Swatch is keeping the smartwatch at bay—for now at least.
The Swiss maker of the eponymous timepieces, as well as the luxury Breguet and Harry Winston brands, announced its first annual profit gain in four years on Tuesday. Chief executive Nick Hayek said it enjoyed a "massive gain" in market share in the basic and mid-range price segments.
That looks better than the picture for the overall industry, shown by recent Swiss watch export data. Over the past year, the weakest category has been those models priced at less than 200 Swiss francs ($214). The 200-500 franc category has been mixed.

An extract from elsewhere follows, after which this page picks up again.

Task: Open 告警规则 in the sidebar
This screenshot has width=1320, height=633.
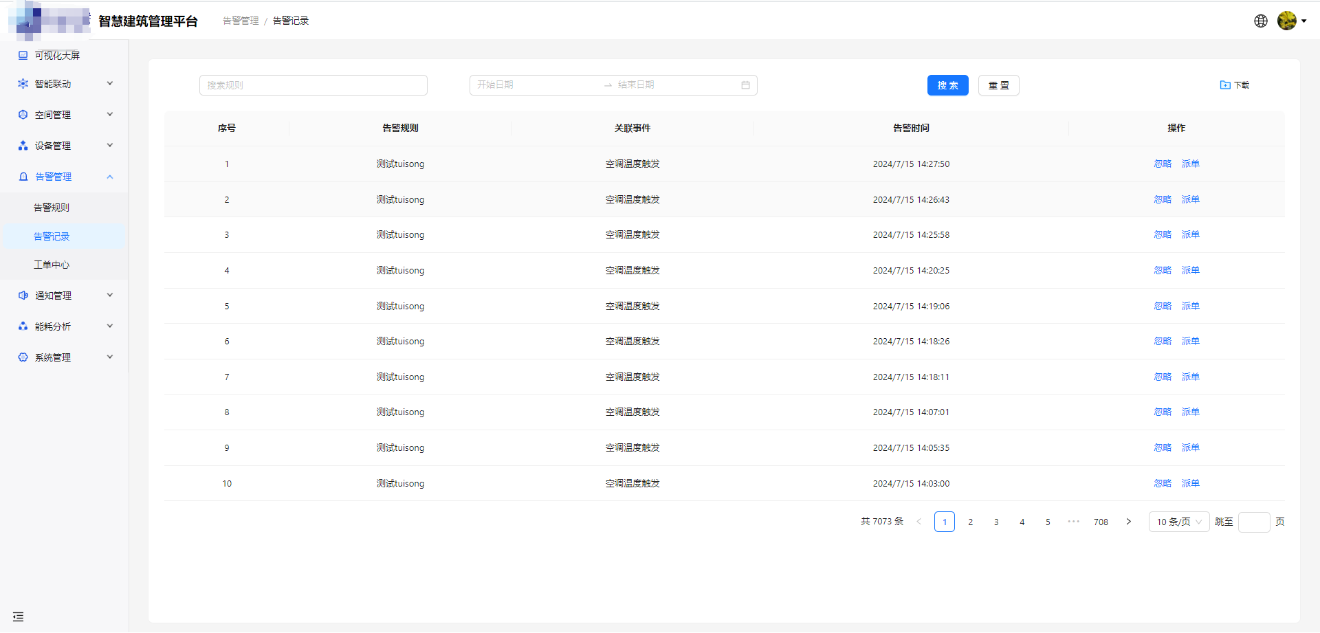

Swatch may well be gaining at the expense of other producers who no longer want to compete amid the smartwatch onslaught in the same price bracket. It has benefited too from a recovery in China. One-third of its sales were from Greater China in 2016, according to Bloomberg data.
The shares have risen 20 percent in a year. They trade on a forward price earnings ratio of 23 times, now in line with rival Compagnie Financiere Richemont SA.
Hayek is aiming for high single-digit revenue growth this year, excluding currency movements. There's also the possibility of Swatch's third-party customers—who buy watch components from the group—becoming more optimistic and stepping up orders. If that happens, it would help use up production capacity and improve earnings further. So the disappearance of the discount to Richemont looks justified, in the short term.
But, on a longer horizon, the threat from smartwatches remains. Swatch may have held off the Apple Inc. aggressors for now, but about 35 percent of its sales are below 1,000 euros, according to estimates from Exane BNP Paribas. The proportion of sales at the cheaper end has been falling, as Swatch's recovery has been stronger among its luxury brands. As a point of comparison, though, only 1 percent of Richemont's sales are priced below 1,000 euros.
To see off the Apple threat, Swatch will have to keep investing in its own connected models. The recovery in the luxury category must also continue, and Hayek expects brands such as Harry Winston, Longines and Omega to keep improving. Harry Winston's jewelry business offers some useful diversity, given the performance of that sector.
Still, Swatch won't be able to rely on competitors falling by the wayside forever. And while Chinese demand is robust, it may moderate later this year. They say time heals all wounds, but Apple still has the weapons to inflict some pain.